● Tasks to perform:
1. Answer these questions about the thread on Mac gaming, one per line:
(a) What share of Steam users does OSX account for?
(b) Which game does the thread say works fine on an M1 Mac or an M1 iPad?
(c) Which kind of APIs does the thread say never get giant threads?
2. Please filter the listing down to the lines that contain the word "sidebar", copying each matching line in full.

● Reading passage:
OSX accounts for 2.62% of Steam users.
Implementing another graphics backend is prohibitively expensive for small studios whereas you could implement either OpenGL or Vulkan and get the other 97.38%. And that's without factoring in the required investment in single-use hardware, people, and skills.
DirectX is another safe choice but I try to stay away from anything proprietary or Microsoft-related.
aseipp|4 years ago
Honestly the real issue is you probably wouldn't get many users or make a whole ton of money, really. Unless you target iOS or iPads, but that can add some significant constraints to the game. (But sometimes it's OK; Divinity Original Sin 2 basically works fine on an M1 Mac or an M1 iPad, as long as you have a Xbox controller to go with it.)
I think as programmers we desperately want to believe it's just a matter of programming and that we're in the critical path here, but it really isn't. Most of that stuff is a solved for a lot of cases. And if it was technological constraints, honestly, there's like a whole host of actual technological concerns, all of them really boring and crappy and not "cool" like rendering (like how do you CI and QA the damn thing, what kind of impacts might it have on your build system, do all the 3rd party things you have work here, etc.) Rendering is just "cool" to talk about but it's not actually as important as those; by the same token you never see giant threads on here about like OS-specific sound APIs or whatever...
There just aren't many Mac gamers and the hardware is kind of expensive to buy and test on for most purposes in that case.

● Information given:
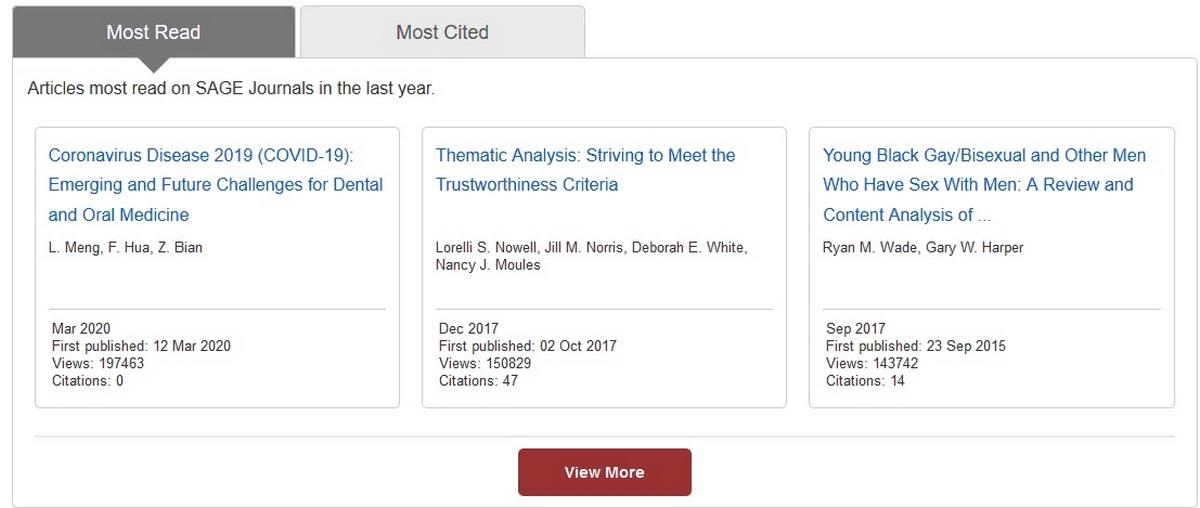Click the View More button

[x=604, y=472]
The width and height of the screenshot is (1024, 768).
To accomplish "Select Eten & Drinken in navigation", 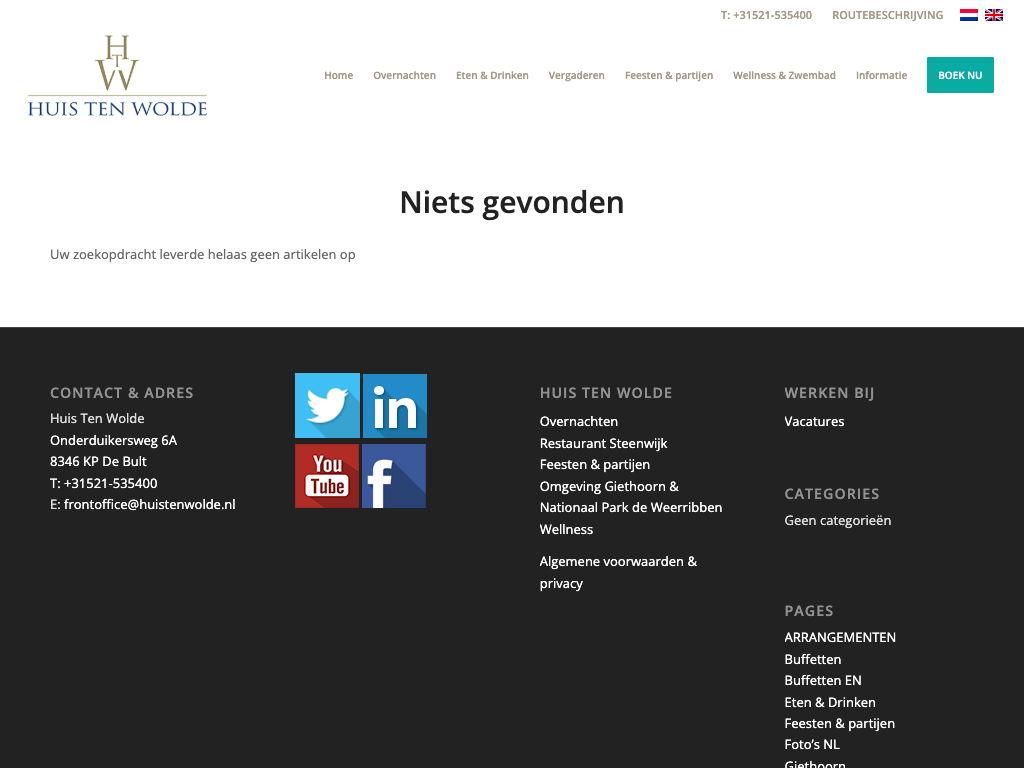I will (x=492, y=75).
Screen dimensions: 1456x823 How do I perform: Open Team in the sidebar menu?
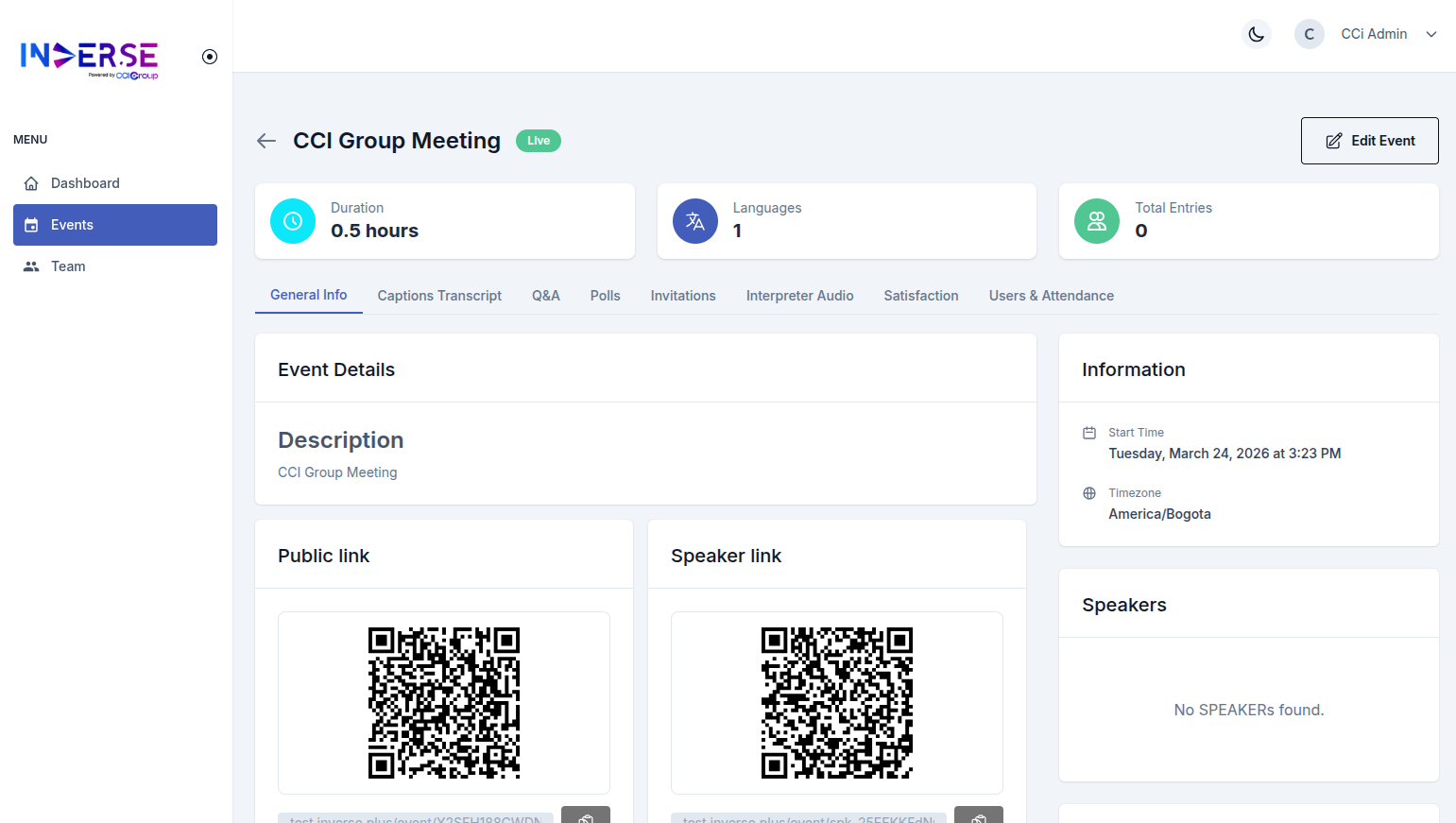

● In response:
1.
(a) 2.62%
(b) Divinity Original Sin 2
(c) OS-specific sound APIs

2.
Screen dimensions: 1456x823 How do I perform: Open Team in the sidebar menu?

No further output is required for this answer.